OFFICIAL 2024-2025 COLLEGE FOOTBALL SEASON THREAD *LYIN' SZN IS HERE*

Who will win the 2024-2025 College Football Playoffs?


  • Total voters
    52
  • Poll closed .
Does anyone actually think with how NIL currently exists that it is good for college football long term? Interesting is dwindling in recent years, players dip out at the earliest sign of inconvenience like they are divas owed the world when they haven’t proven anything, or chasing a check vs developing in places. At some point the hunger and talent level of dudes going into the NFL will dip. How much longer can it go on in its current state before there is some kind of correction? Having a 4.5mil transfer offer is insane. If it continues the $20mil roster Ohio State showed up with this year will look like a bargain.
 
Does anyone actually think with how NIL currently exists that it is good for college football long term? Interesting is dwindling in recent years, players dip out at the earliest sign of inconvenience like they are divas owed the world when they haven’t proven anything, or chasing a check vs developing in places. At some point the hunger and talent level of dudes going into the NFL will dip. How much longer can it go on in its current state before there is some kind of correction? Having a 4.5mil transfer offer is insane. If it continues the $20mil roster Ohio State showed up with this year will look like a bargain.

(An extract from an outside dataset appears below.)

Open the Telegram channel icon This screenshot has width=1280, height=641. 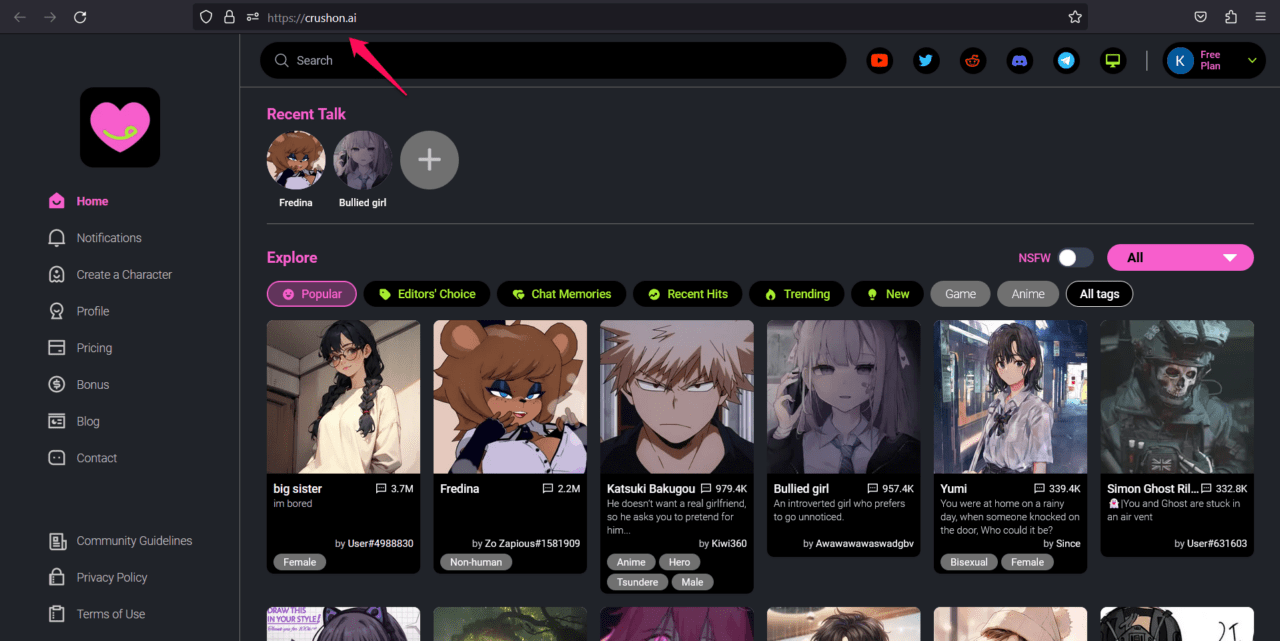pyautogui.click(x=1066, y=61)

Everyone is making the same amount of money they were making 5 years ago. 10 years ago. 25 years ago.

It's just not in bags or briefcases now.

Tweaks will be made, but the sport will live on just fine.
 
Boomers and Gen X keeping the Nebraska vibes alive. It'll fade once they do

Then they'll make a couple playoff appearances and it will be back again

Nebraska been utter trash for over a decade, no way should they be lumped in with them other programs regardless of what they did way back in the 90s. Might as well throw Harvard and all them schools in there too that dominated in the 1900s :lol

The curse of Bo Pelini will never end

A team can suck and still be a blue blood. The fact there’s a debate shows a fundamental lack of understanding of the term among the “new” pundits.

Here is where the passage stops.